Give Sufficient Notice
Unless it’s impossible, give sufficient notice of your resignation. Except for upper management positions or roles that are particularly difficult to fill, two weeks is the standard amount of notice.
Create a Transition Plan For Your Team
Especially if you have close connections with your colleagues, you may want to help them smoothly transition through your departure. Depending on your workplace, your manager may wish to create their own transition plan. But unless you are being micromanaged, it’s quite possible that your manager doesn’t realize the complexity of your daily tasks – which software applications you use, which supplier is always late, or how each of the connections in your network contributes to the success of your position.

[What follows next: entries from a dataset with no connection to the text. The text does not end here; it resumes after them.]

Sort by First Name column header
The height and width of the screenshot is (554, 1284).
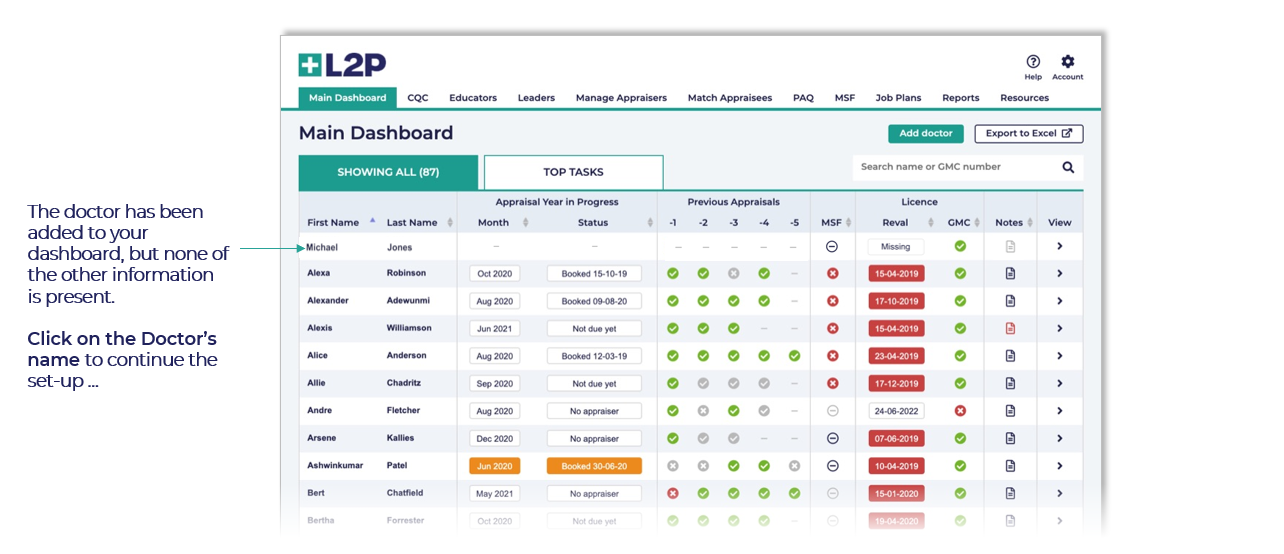point(334,222)
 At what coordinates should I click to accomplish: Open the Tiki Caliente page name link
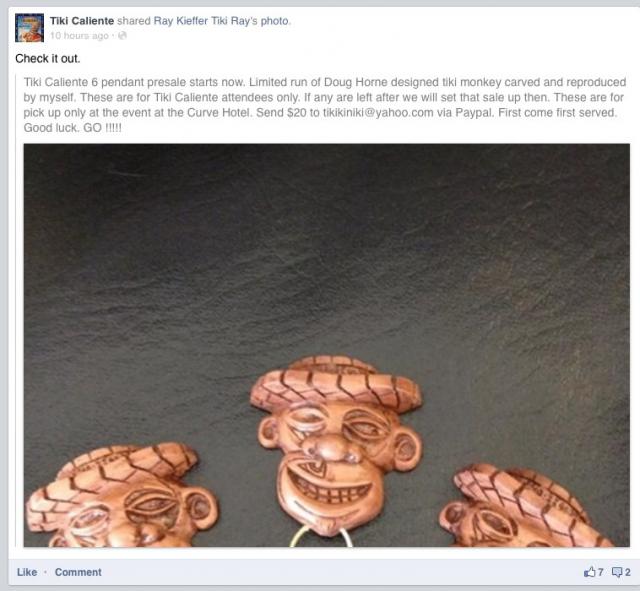coord(82,21)
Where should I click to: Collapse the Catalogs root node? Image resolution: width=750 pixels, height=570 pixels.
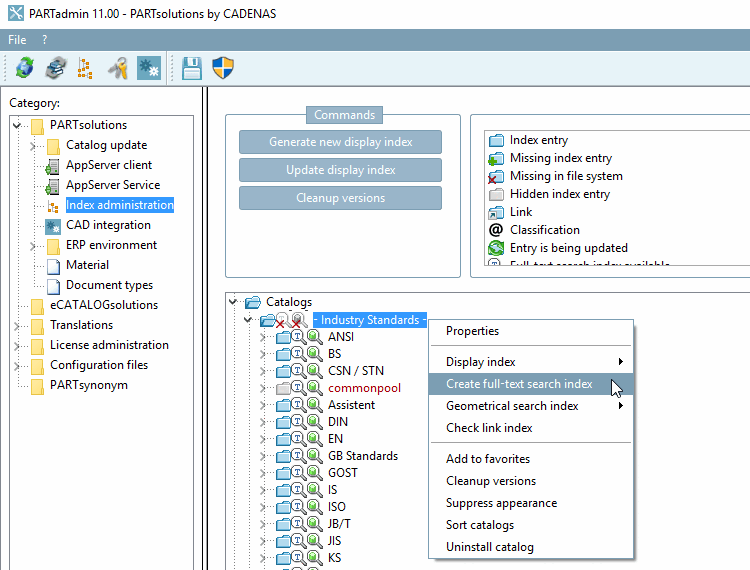(x=232, y=302)
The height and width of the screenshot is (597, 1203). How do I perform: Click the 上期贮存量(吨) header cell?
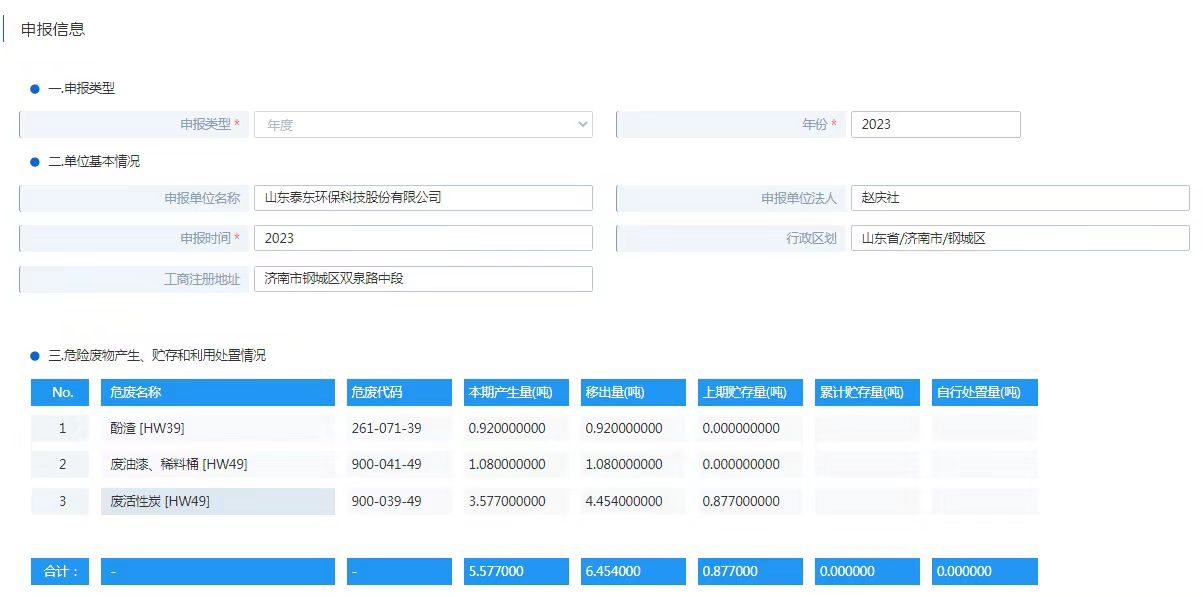(750, 392)
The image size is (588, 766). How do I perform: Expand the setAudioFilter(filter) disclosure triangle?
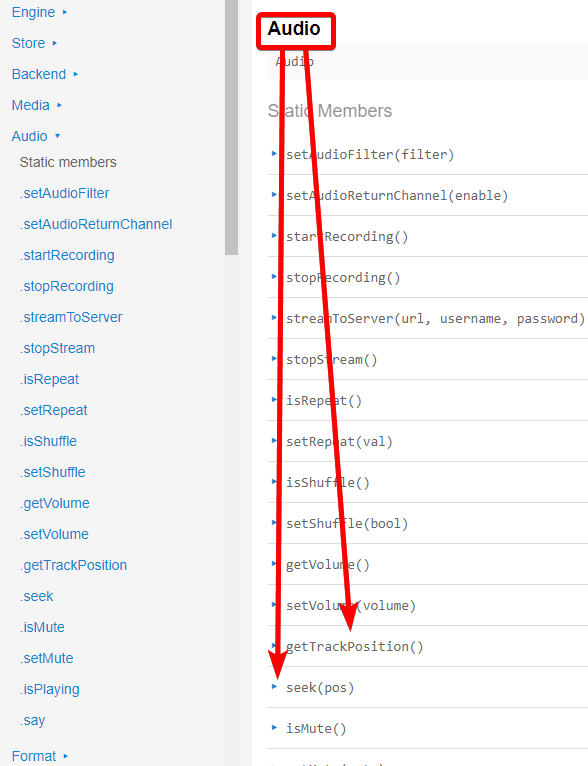274,153
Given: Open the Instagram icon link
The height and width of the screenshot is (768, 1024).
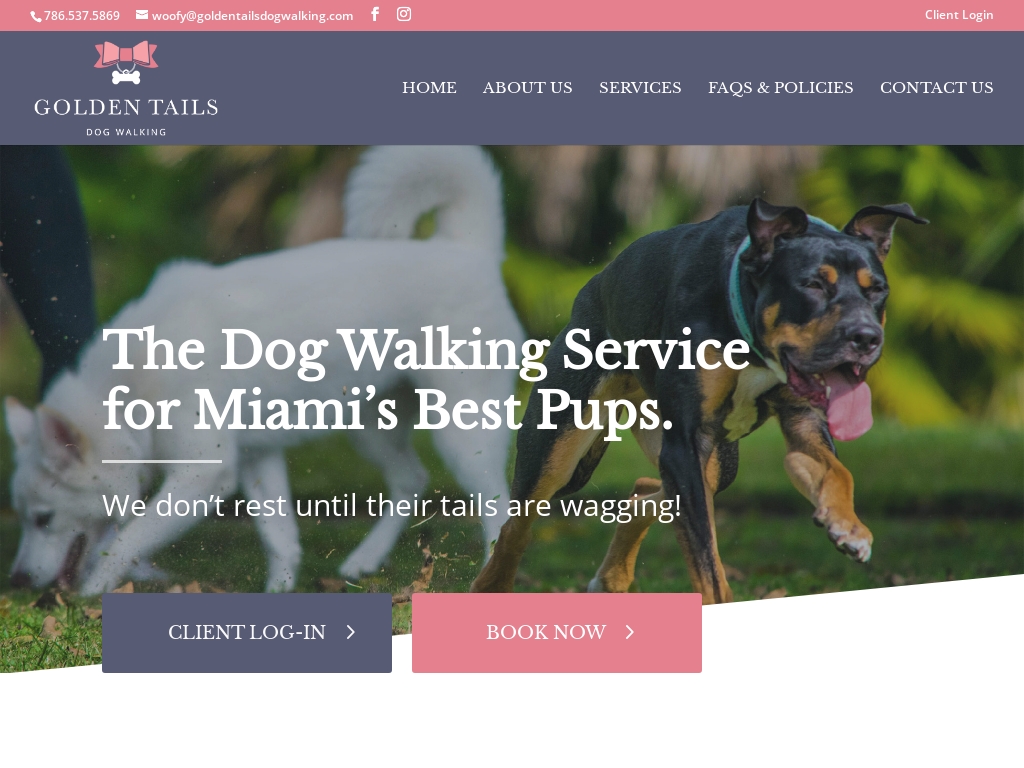Looking at the screenshot, I should pyautogui.click(x=404, y=14).
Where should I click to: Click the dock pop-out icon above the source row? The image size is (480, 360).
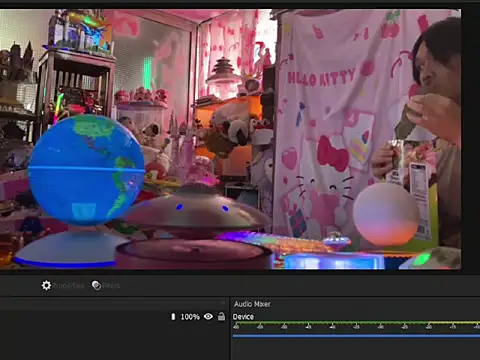click(x=223, y=303)
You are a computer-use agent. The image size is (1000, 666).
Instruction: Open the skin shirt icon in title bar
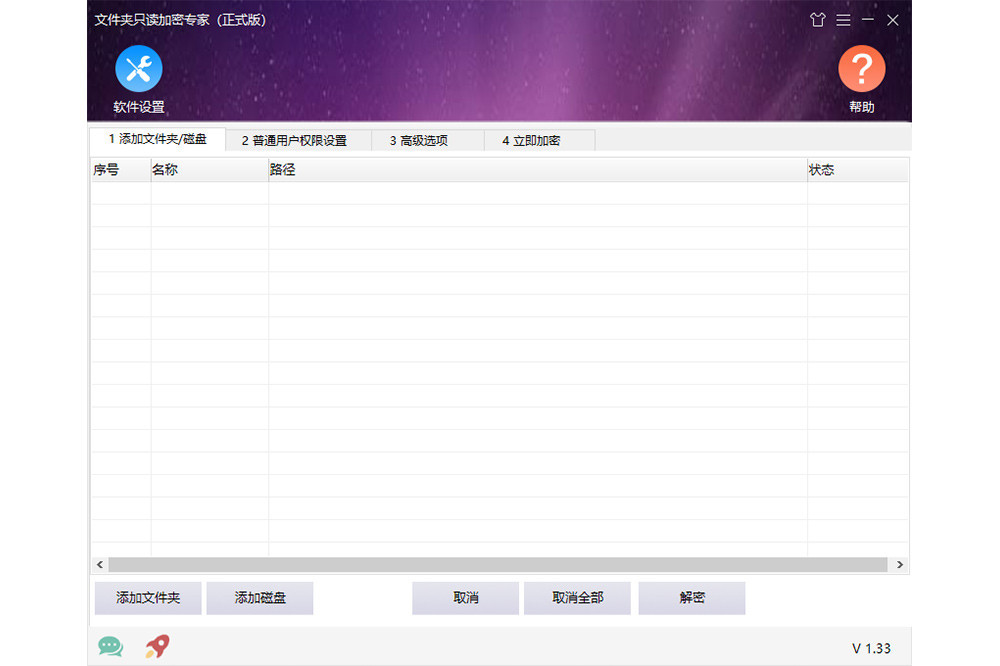[x=817, y=20]
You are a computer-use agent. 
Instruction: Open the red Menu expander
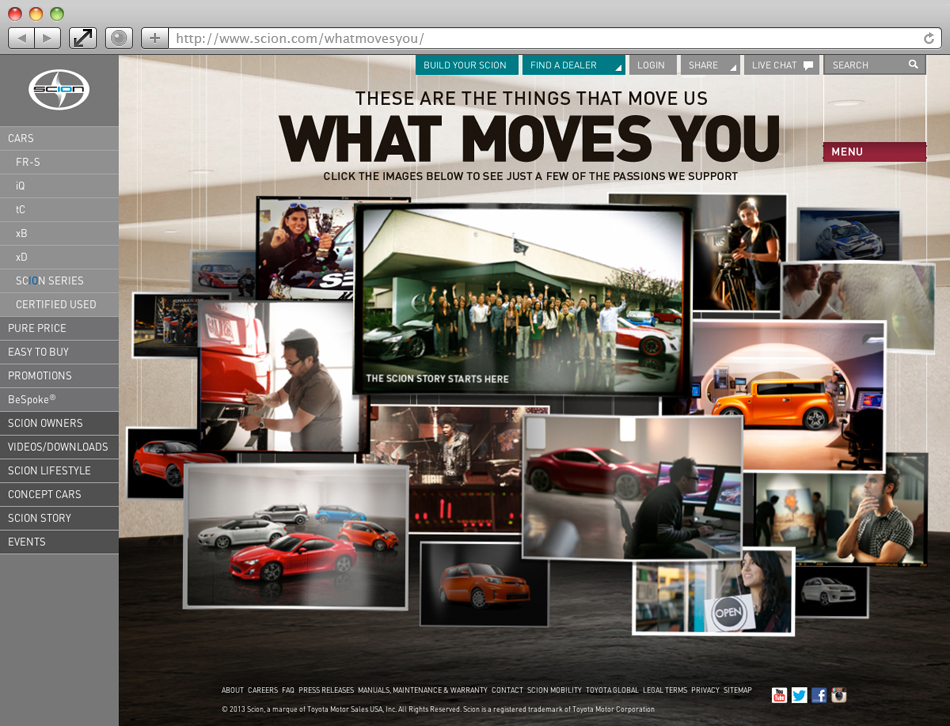(874, 152)
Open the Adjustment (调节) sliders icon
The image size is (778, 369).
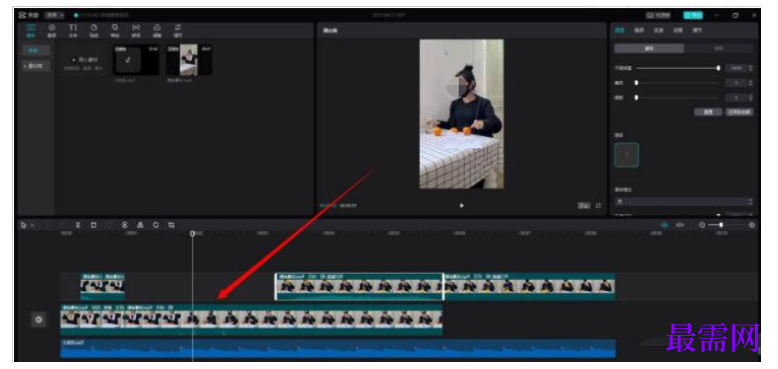178,30
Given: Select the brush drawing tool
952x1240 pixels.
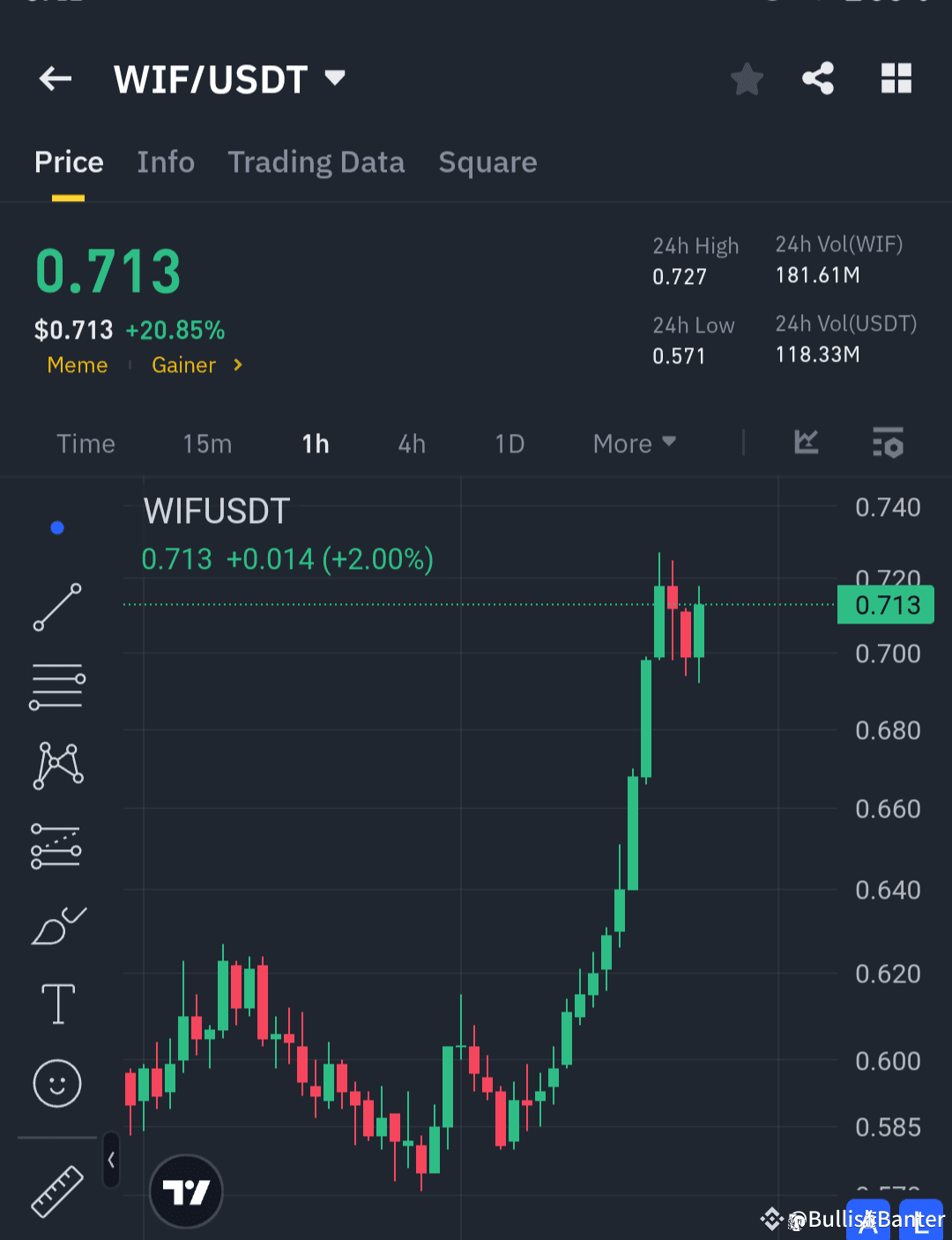Looking at the screenshot, I should coord(56,926).
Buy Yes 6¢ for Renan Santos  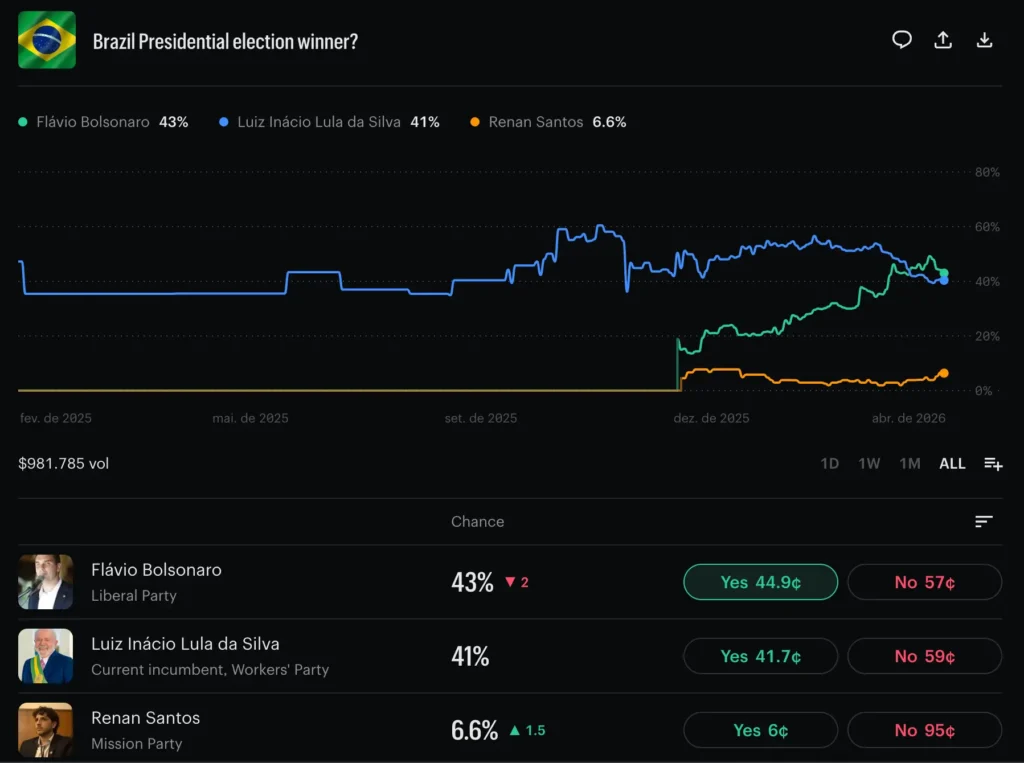(760, 730)
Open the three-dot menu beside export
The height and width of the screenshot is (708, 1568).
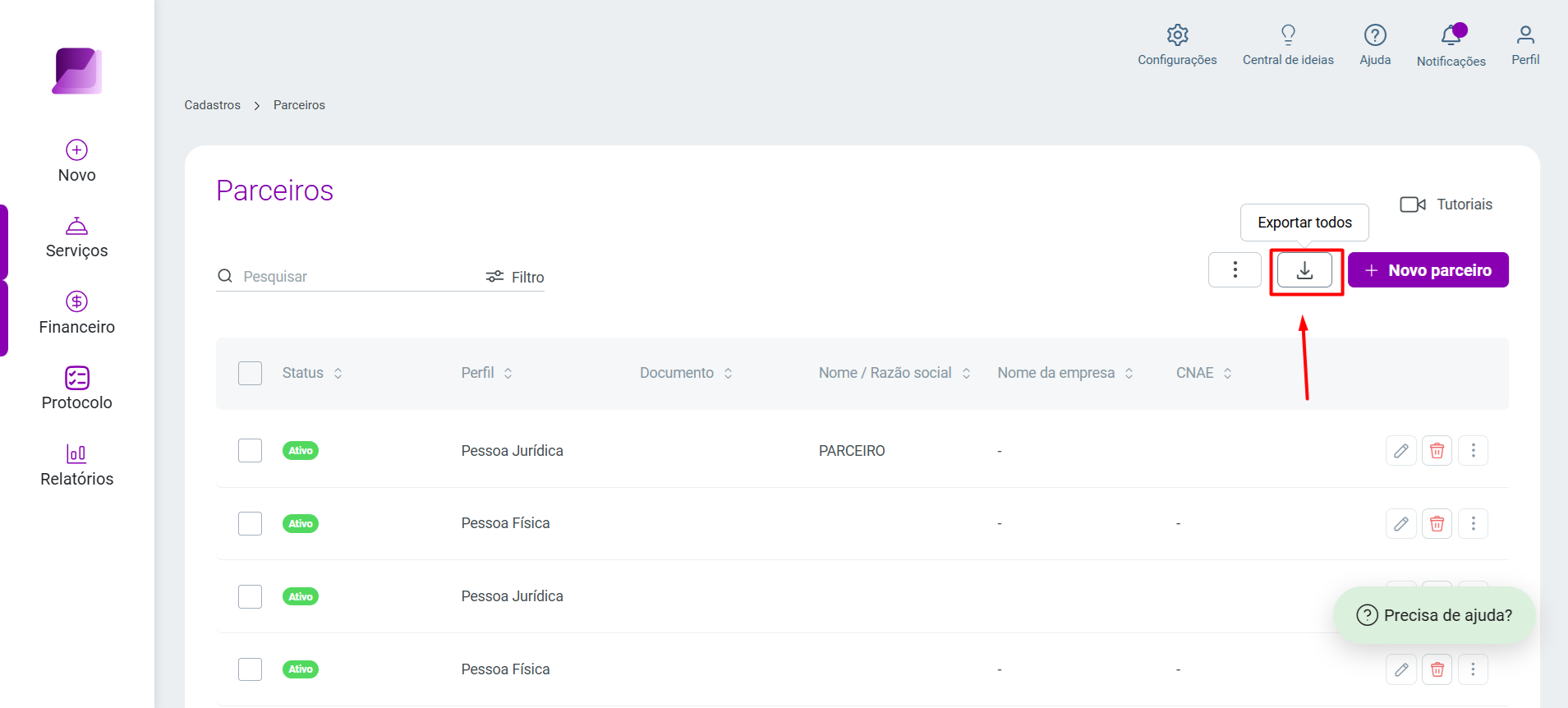click(x=1235, y=270)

If your manager has accepted your offer of a transition plan, draft a list of your duties and projects, and make suggestions as to which colleagues can best handle each assignment.
Talk to HR About Benefits and Payouts
Most companies will pay out unused vacation and sick time upon an employee’s departure. Also, if you have any workplace benefits, like health insurance or a pension plan, you will need to figure out the best way to manage those. Your HR department can advise you on these types of details.
Pack up Personal Items
If you’re not happy at your present job or if you’re quite excited about your new one, you may be tempted to pack up your office before you even resign. But, as a helpful blog piece at Indeed suggests, this is a bad idea. Seeing you pack things up may be confusing and concerning to your coworkers. It’s best to wait until after you’ve met with your manager.
Prepare For an Exit Interview
Many companies ask for exit interviews as a way to understand why you’ve chosen to leave. It’s usually not mandatory to participate in an exit interview. However, it can provide a valuable opportunity for you to give feedback that could positively impact your colleagues and the company’s future hires.
If you attend an exit interview, treat it the same way as a job interview. Dress professionally, act respectfully, and keep your tone calm and professional.
Ask For References
If you’re parting on good terms, ask your manager and colleagues for references or for recommendations on LinkedIn. Be polite and respectful in your request and be sure to express gratitude for the experiences you’ve had with the company.
Glowing references will be an asset during any future job search, particularly if they’re from your direct manager. However, LinkedIn recommendations from colleagues can also be helpful. Recommendations are especially valuable if you’re planning to pursue contract work in the immediate future but they will remain visible in your profile for potential recruiters and employers to view at any time.
Say Goodbye And Make Plans to Keep in Touch
Leave on a high note by wishing your managers and colleagues a pleasant goodbye and providing them with your contact information. Since you’ve already spoken in person to your manager, it’s okay to say goodbye to everyone else via email.
Maintaining your network, by providing your contact information, almost always pays off. A position may open up at the same company in the future that would be a terrific fit for you; or, a colleague might recommend your name to a recruiter.
Executing a smooth and positive exit from your place of employment will take time and effort. However, leaving on a high note can help secure future employment (whether full time or freelance), smooth the way for returning if your new job doesn’t pan out, and maintain valuable connections within your network.